Cabeza de Vaca, Alvar Nunez (ca. 1490-ca. 1557) conquistador, colonial governor
A member of the ill-fated Florida expedition of Panfilo DE Narvaez in 1527, Alvar Nunez Cabeza de Vaca survived shipwreck, hunger, and slavery before returning to Spain in 1536 and writing a report of his experiences that became one of the crucial European documents relating to North America during the first half of the 16th century.
Cabeza de Vaca was second in command when Narvaez landed in Florida with an expedition of between 300 and 400 men on April 14, 1528. The expedition found itself in trouble from the beginning. They had left Cuba without enough supplies, and of the 180 HORSEs they had brought, only 42 survived the trip to Florida. They spent two weeks exploring the area, hoping to find GOLD. They met Indians but found no gold and so moved on. Narvaez, against the advice of Cabeza de Vaca, divided the party in two. A hundred men were to sail north along the coast of Florida, while the rest of the party traveled overland. The two parties soon lost contact with each other, and the sea party, after searching for a year, returned to New Spain. The land party, with Narvaez in command, covered only about eight miles a day. They found almost nothing to eat, relying instead on bacon and biscuits that they had brought. For 15 days they saw neither Indians nor settlements. After crossing a large river they met a party of Indians who fed them maize (see corn). Later in the journey they met another party of Indians, who brought them more maize and then followed them at a distance. By the time the expedition reached northern Florida, near present-day Tallahassee, relations with the Indians had deteriorated, and the Spaniards were exhausted and battling illness. Having discovered no gold, they decided to return to New Spain. They built five boats and set sail in September 1528, heading west. They drifted past the Mississippi River and toward Texas. The trip was very difficult; the survivors had very little food and did not have enough water to drink. By the time Cabeza de Vaca reached land, in November, three of the boats, including the one commanded by Narvaez, had disappeared.

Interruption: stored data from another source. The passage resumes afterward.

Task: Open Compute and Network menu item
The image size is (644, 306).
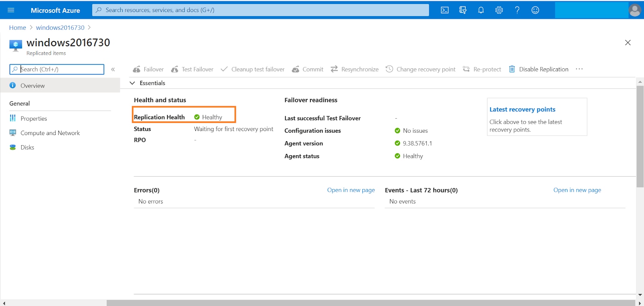Action: pyautogui.click(x=50, y=133)
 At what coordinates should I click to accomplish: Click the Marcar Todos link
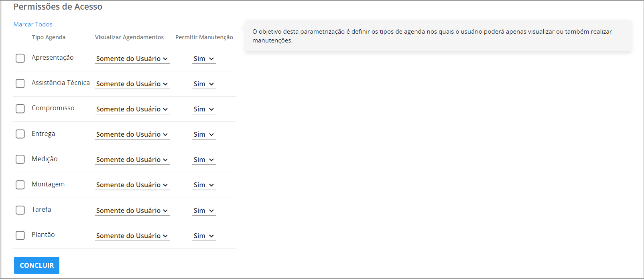click(x=33, y=24)
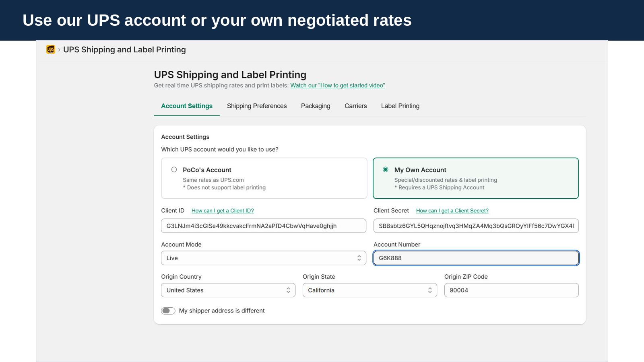
Task: Click the Origin ZIP Code field
Action: 512,290
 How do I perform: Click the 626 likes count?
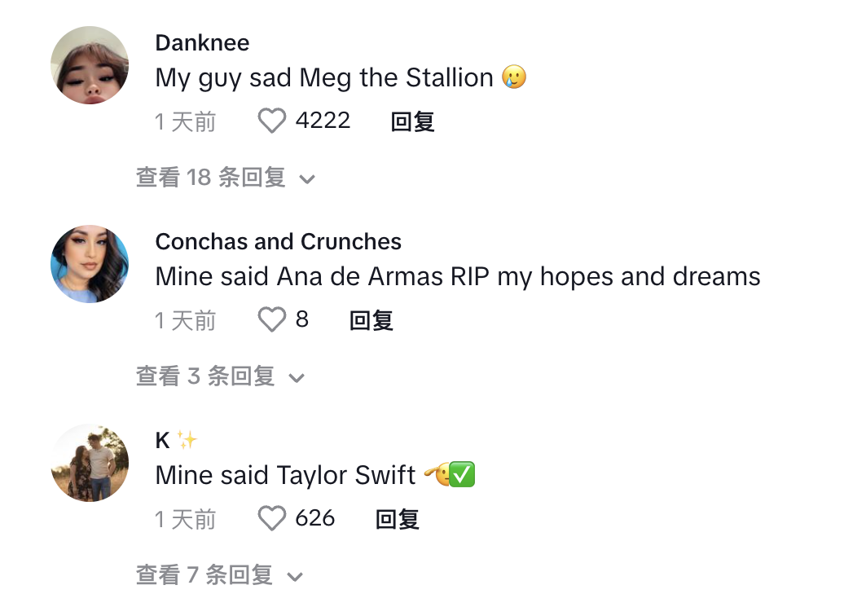315,518
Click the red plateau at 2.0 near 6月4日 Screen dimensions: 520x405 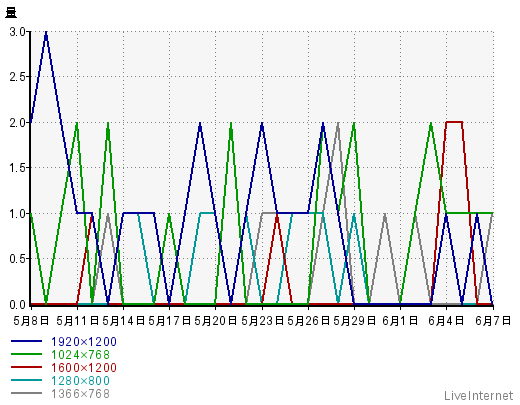(x=454, y=122)
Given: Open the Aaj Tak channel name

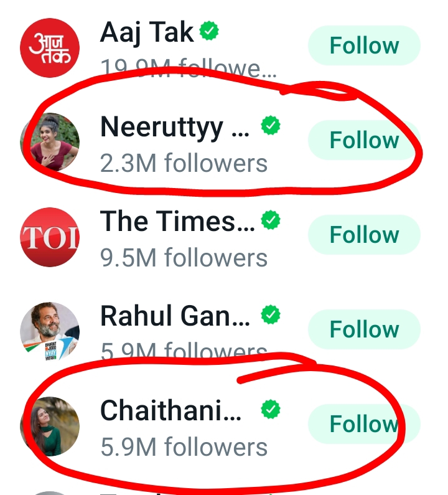Looking at the screenshot, I should point(147,33).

The other two boats, with Cabeza de Vaca and an unknown number of additional survivors, landed on a sandbar or island near Galveston Bay. In the years that followed, almost all the Spanish died. Some starved, died from exposure to the cold, or were killed by Indians; others traveled out of the area and were lost. Of the men who had landed in Florida, only four ever returned to Spain.

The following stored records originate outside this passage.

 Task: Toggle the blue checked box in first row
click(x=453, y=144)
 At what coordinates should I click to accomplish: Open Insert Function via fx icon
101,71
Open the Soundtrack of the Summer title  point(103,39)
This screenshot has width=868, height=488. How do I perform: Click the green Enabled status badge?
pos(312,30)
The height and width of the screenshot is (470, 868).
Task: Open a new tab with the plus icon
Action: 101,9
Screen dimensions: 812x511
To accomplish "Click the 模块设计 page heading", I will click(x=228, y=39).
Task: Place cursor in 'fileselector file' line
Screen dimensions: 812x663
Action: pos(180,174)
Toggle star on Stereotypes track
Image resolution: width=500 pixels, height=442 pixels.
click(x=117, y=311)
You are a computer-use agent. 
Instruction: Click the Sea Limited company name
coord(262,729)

Soon after their shipwreck, Cabeza de Vaca and his companions encountered Karankawa Indians who indicated that they should heal the sick. When Cabeza de Vaca and his companions were unwilling, the Indians refused to feed them until they tried. The Spaniards prayed over the sick Indians, and Cabeza de Vaca reported that “all those for whom we prayed told the others that they were well and healthy.” For a time the Indians treated them well, giving them food and hides. Because of linguistic and cultural barriers, Cabeza de Vaca and his companions did not understand the peoples they met, and for reasons that are unclear the Indians later enslaved them. Cabeza de Vaca remained in slavery for more than a year. He then resolved to escape, for, as he wrote,
I could not bear the life I was leading. . .for among many other labors, I had to gather the roots they used for food, under water and among the reeds where they grew on the land; and my fingers were so lacerated from this that if a blade of straw touched them they bled, and the reeds tore me all over my body because many reeds were broken and I had to go into the middle of them with the little clothing that I wore.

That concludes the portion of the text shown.